Ric Evans (January 10, 1946 – August 12, 2025) was a leading Canadian abstract painter whose work in geometric abstraction contributed to the national art scene for over five decades. Born in Toronto, Evans developed a rigorous yet intuitive visual language grounded in structure, colour, and line. His practice, which he described as “orbital”, continuously returned to a central formal idea while allowing new observations and considerations to evolve within each body of work. Through this sustained exploration, Ric Evans established a distinctive voice in Canadian abstract art, combining clarity, discipline, and expressive subtlety.
Ric Evans; Natural Momentum
Evans began his formal training at the Ontario College of Art in the late 1960s, emerging during a pivotal moment in the development of contemporary abstraction in Canada. His early promise was evident in 1969 group exhibitions at Hart House Gallery and Scarborough College Gallery at the University of Toronto. These formative exhibitions marked the beginning of a lifelong commitment to geometric abstraction and systematic painting. By the mid-1970s, his structured and constructive oil paintings were featured in a major group exhibition at the Art Gallery of Ontario.
Throughout the 1970s, Ric Evans played an active role in the artist-run movement that transformed contemporary art in Canada. He exhibited with the Toronto Artists’ Cooperative and was one of twelve founding artists of Mercer Union, the influential artist-run centre that remains a cornerstone of Canada’s contemporary art landscape.
Ric Evans; More Momentum
The 1980s and 1990s saw Evans’ work reach broader national and international audiences. He exhibited at the Alberta College of Art, the Institute of Contemporary Art in Sydney, Australia and was frequently represented at Art Toronto.

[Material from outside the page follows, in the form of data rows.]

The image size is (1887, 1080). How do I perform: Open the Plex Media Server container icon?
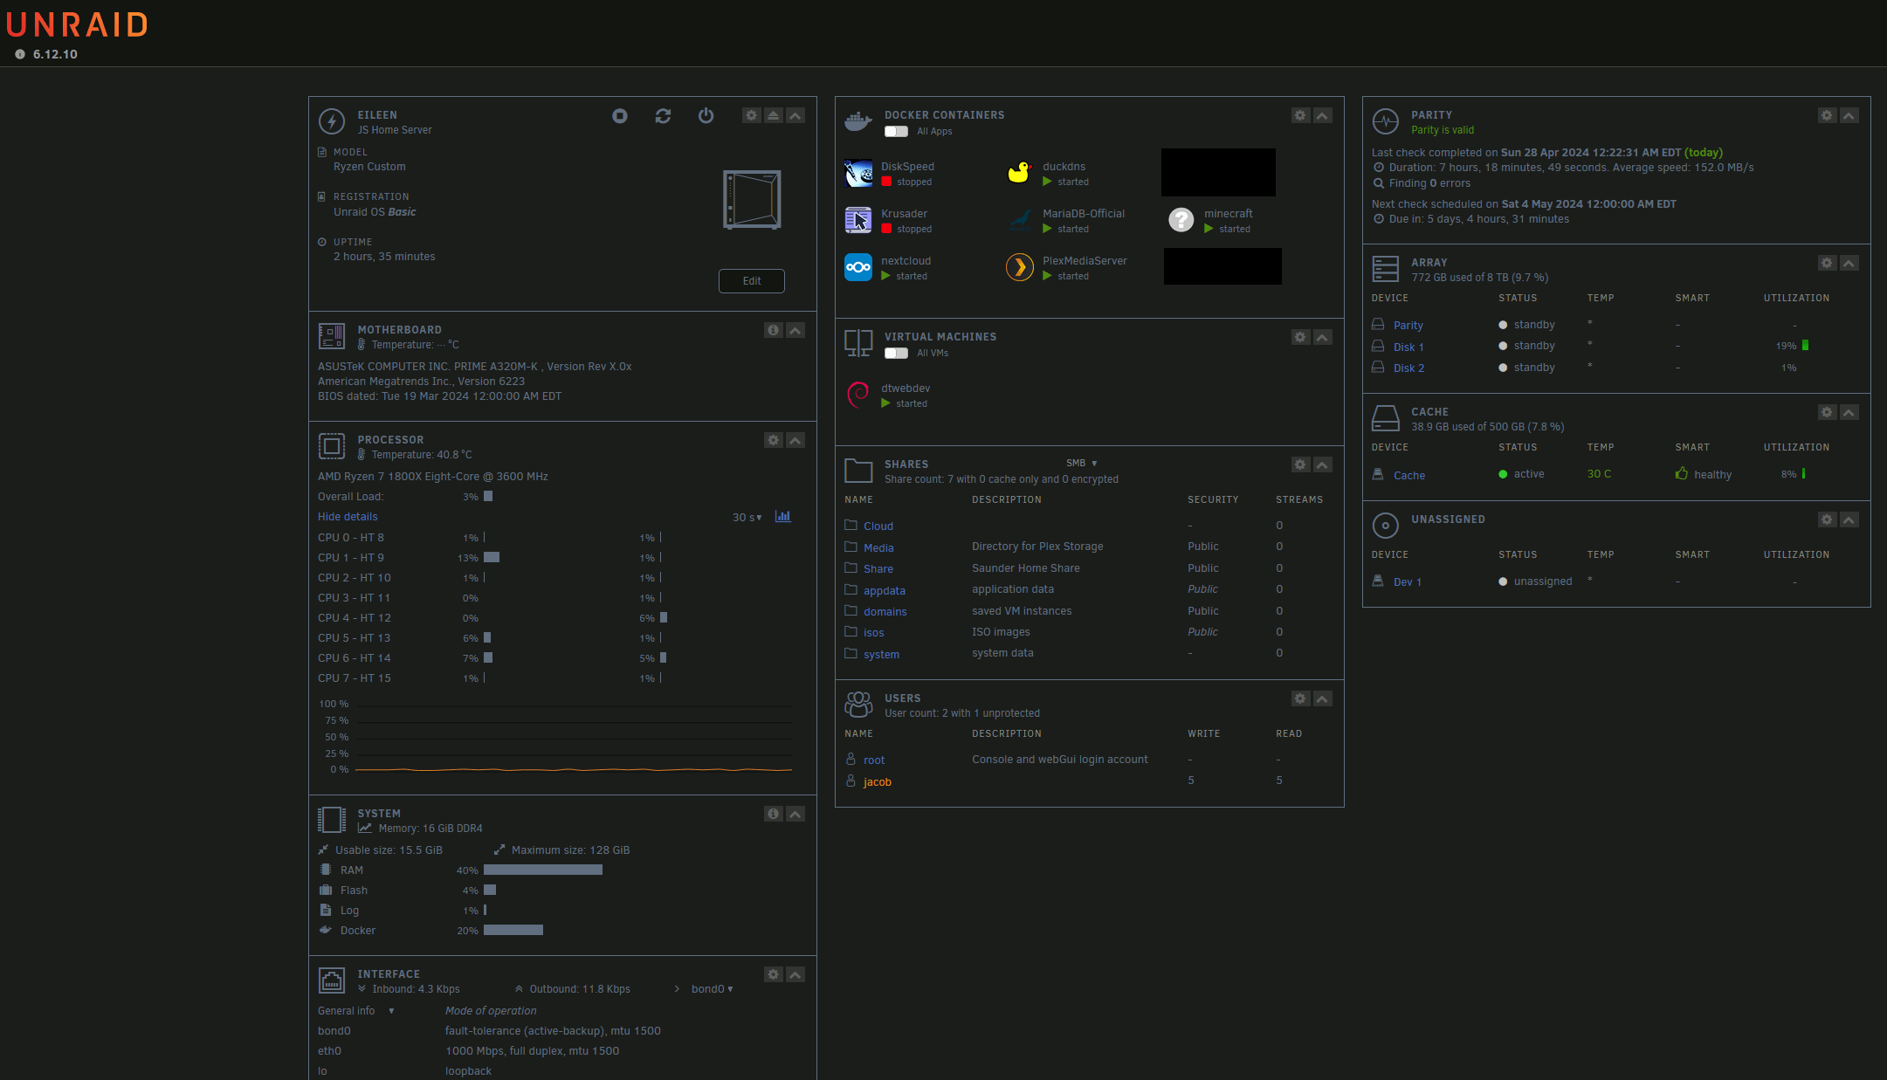coord(1019,267)
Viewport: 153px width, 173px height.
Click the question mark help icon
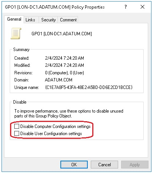[x=126, y=7]
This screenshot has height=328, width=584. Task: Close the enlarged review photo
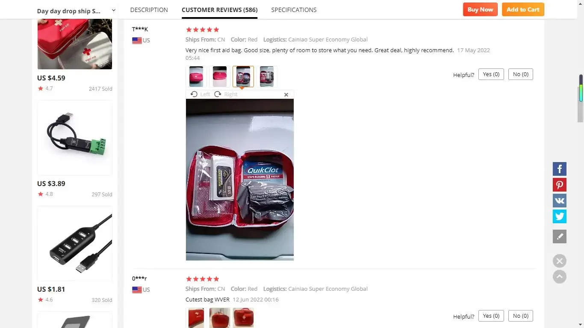[x=286, y=95]
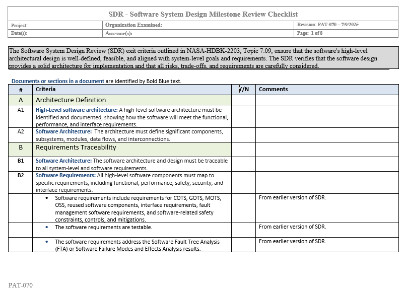
Task: Click the 'Requirements Traceability' section heading
Action: point(76,148)
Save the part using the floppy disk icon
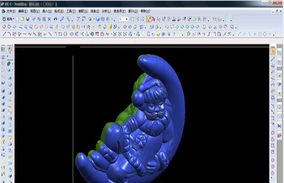 coord(28,19)
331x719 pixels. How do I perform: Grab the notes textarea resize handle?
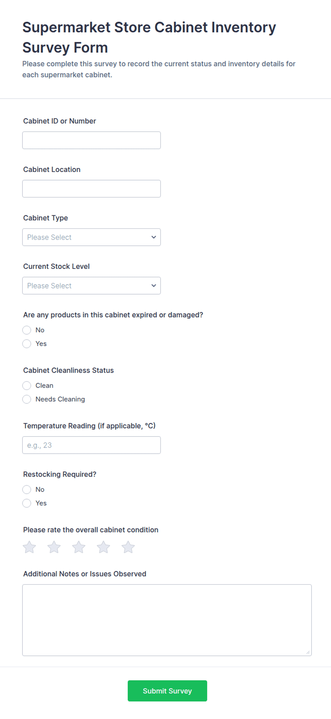tap(308, 652)
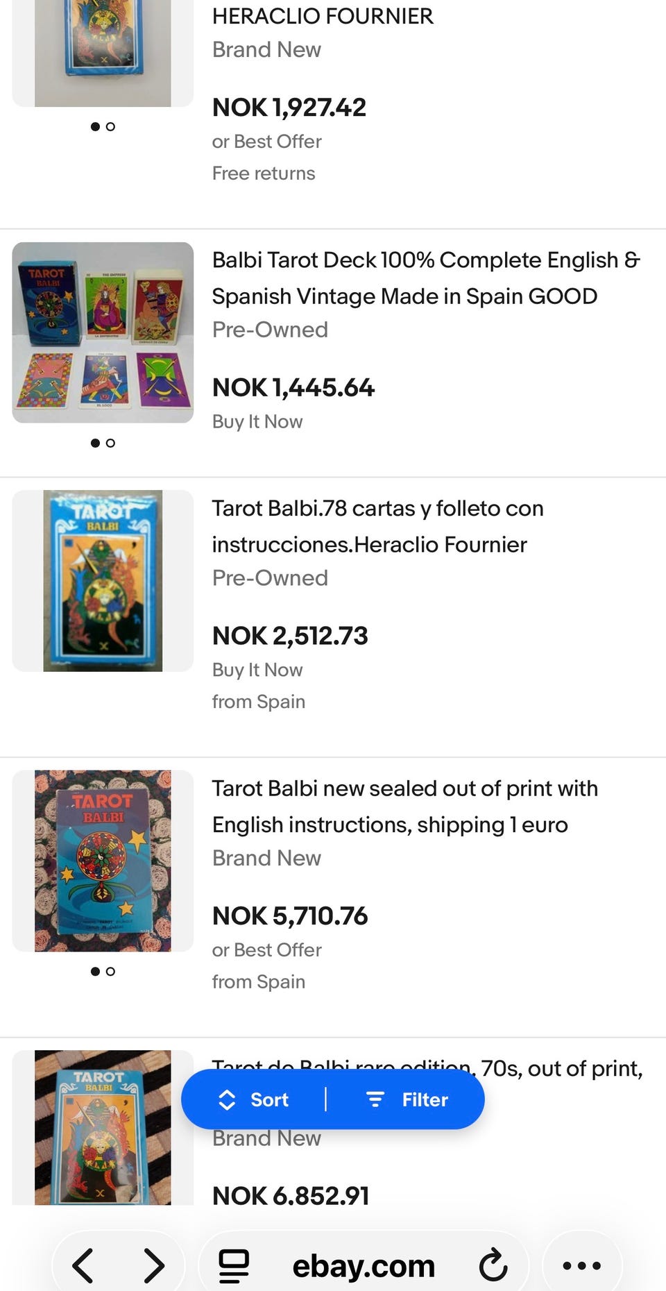Open Tarot Balbi new sealed listing
This screenshot has height=1291, width=666.
(x=404, y=807)
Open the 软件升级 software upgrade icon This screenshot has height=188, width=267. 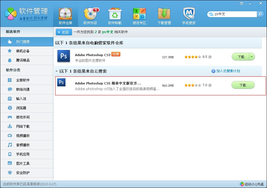coord(90,14)
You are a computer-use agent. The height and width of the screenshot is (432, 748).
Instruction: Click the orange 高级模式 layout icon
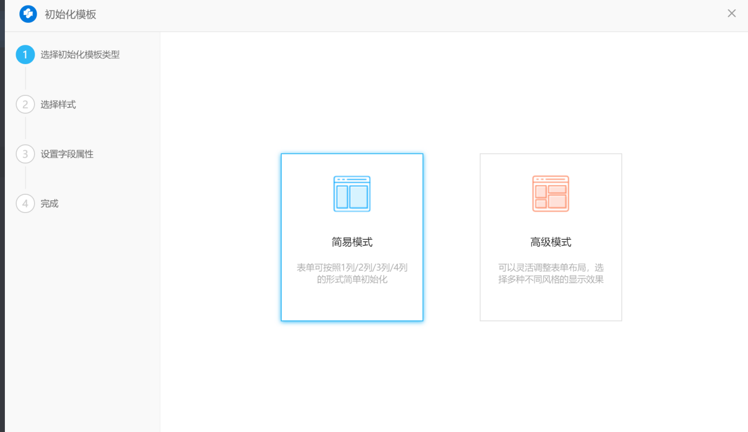tap(550, 194)
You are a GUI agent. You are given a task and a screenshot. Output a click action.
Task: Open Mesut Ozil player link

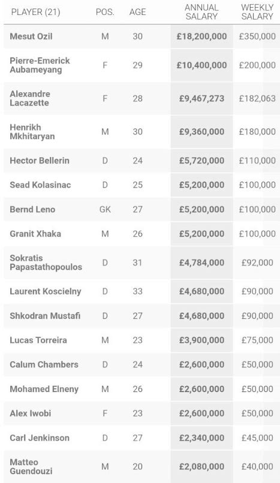pos(31,37)
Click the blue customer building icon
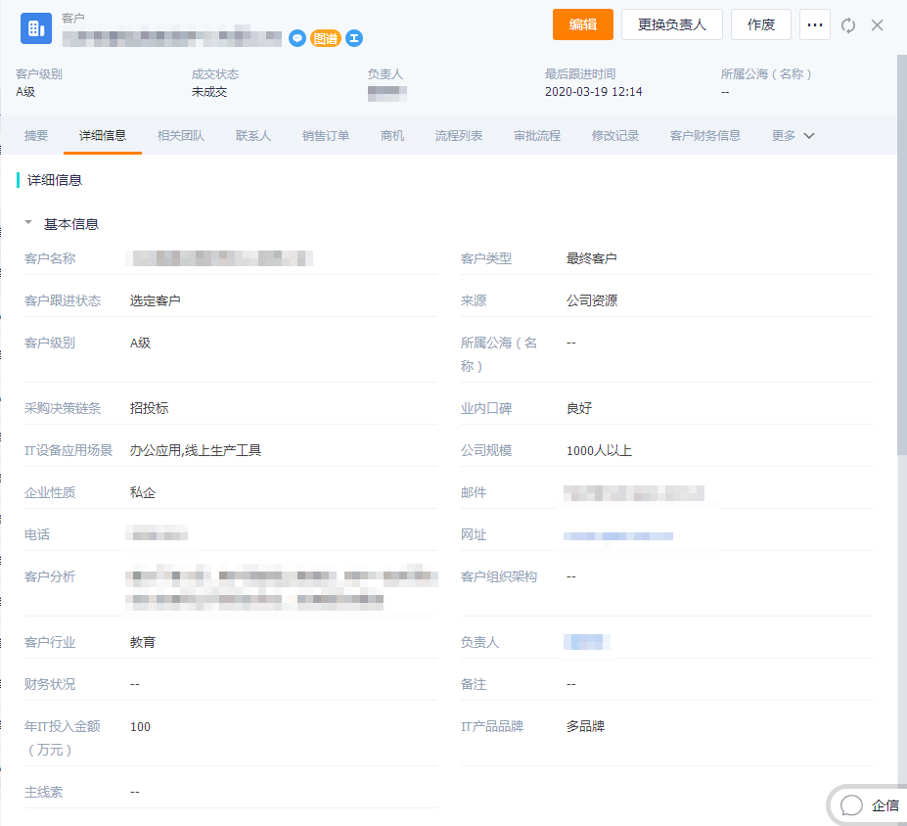The height and width of the screenshot is (826, 907). point(38,27)
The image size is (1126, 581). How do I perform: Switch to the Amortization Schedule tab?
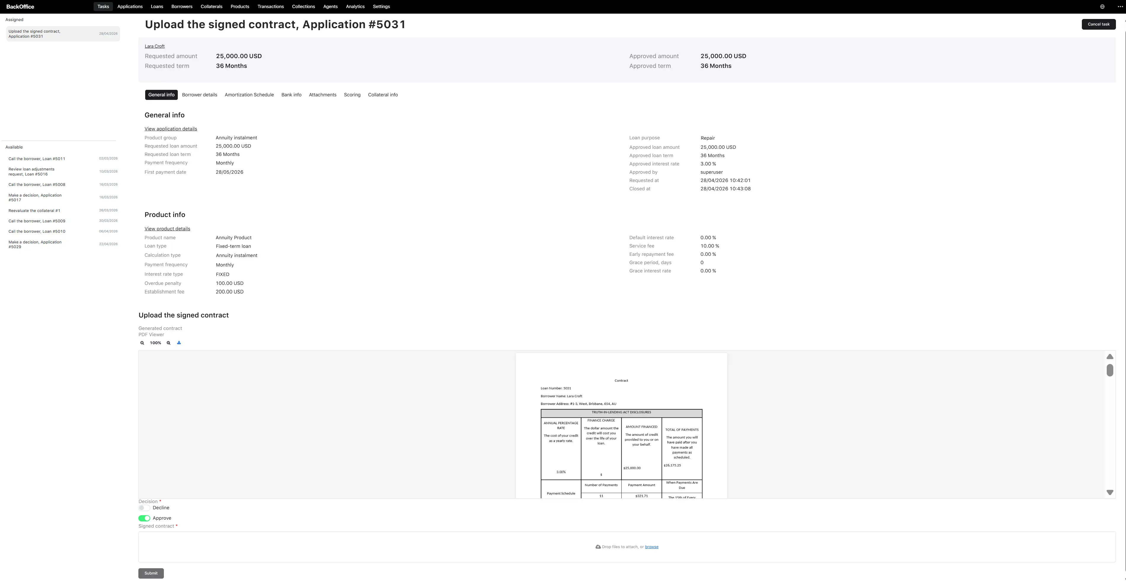(249, 95)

Ric Evans’ artistic philosophy centred on clarity and informed intuition. He combined form and colour in carefully calibrated yet playful compositions, drawing inspiration from lived experience and close observation of the natural world. Colour, for Evans, was never ornamental; it functioned as a structural element used to clarify shape and line. His surfaces were meticulously developed yet never overworked, and his lines — whether measured, projected, or intuitively placed — created the structural rhythm of each composition. In his practice, line served not merely as a visual device but as a guiding principle that unified his entire body of work. By revealing the inherent qualities of colour rather than attempting to dominate them, Evans achieved a balance between systematic construction and exploratory freedom.
Ric Evans’ paintings are held in numerous museum and corporate collections across Canada, including the Art Gallery of Ontario. In 2015, he completed a major large-scale commission for a prominent lobby space in one of the Toronto Dominion Towers in downtown Toronto.
His work was also included in Roald Naasgard’s influential volume Abstract Painting in Canada (Douglas & McIntyre, 2008), situating Evans within the broader historical narrative of Canadian abstraction.